Only in Barnsley has the figure decreased from 21.4pc in 2011 to 19.7 this year.
The official figures come after The Star’s series of stories in February revealed that one in five of Sheffield 11-year-olds were obese, despite the city spending almost £10 million over three years on fighting the fat.
Health bosses in South Yorkshire are targeting teachers and parents in schemes designed to tackle childhood obesity.
NHS Sheffield has developed a ‘school strand’ of the national Change4Life programme, which includes the development of a Stay on Site Programme across the majority of the city’s secondary schools. The primary care trust is asking schools to adopt and enforce the policy and improve pupils’ dining experience to increase school meal uptake.
Childhood obesity can be a strong indicator of weight-related health problems in later life, increasing the risk of developing conditions such as Type 2 diabetes, heart disease and some forms of cancer.
Bethan Plant, a public health specialist at NHS Sheffield, said: “Childhood obesity is a key priority for us in Sheffield as the health risks to children and young people who are overweight are significant and the total costs associated with overweight and obesity are estimated to rise to £165m by 2015 in Sheffield alone.
“As a result, a number of services have been put into place to support young people and their families to maintain a healthy weight. Everyone’s hard work here in Sheffield and in particular that of the families and children themselves is starting to make a real difference.”
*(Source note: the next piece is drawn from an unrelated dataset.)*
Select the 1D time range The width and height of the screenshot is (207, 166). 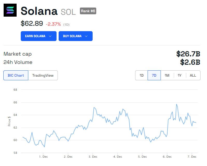[142, 75]
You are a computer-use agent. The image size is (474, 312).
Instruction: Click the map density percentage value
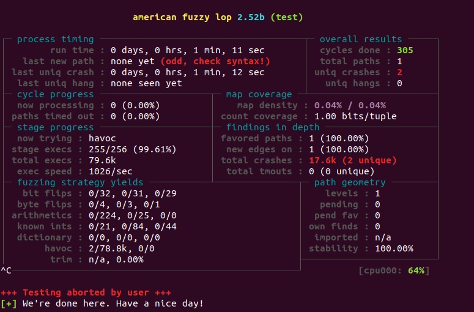click(x=350, y=105)

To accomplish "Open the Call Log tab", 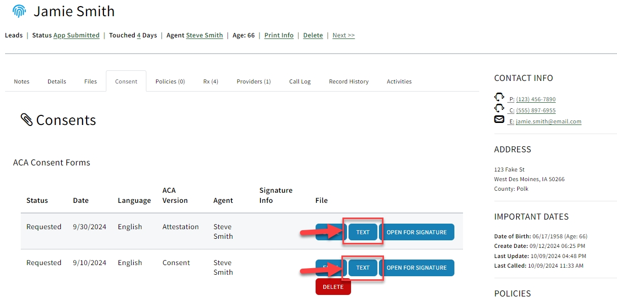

This summer, Rotherham’s primary care trust is sending 21 children to a residential weight-loss summer camp which had a 100pc success rate in previous years.
Joanna Saunders, head of health improvement for NHS Rotherham, said: “Over the past four years we have invested £4m in services to address weight management in children and adults.
“We run a programme for children aged four and up called MEND which focuses on family intervention and we have more specialist services at the Rotherham Institute of Obesity.
“We’ve had 135 children attending the summer camp over the past few years and all of them have managed to lose weight there and continue to lose weight.”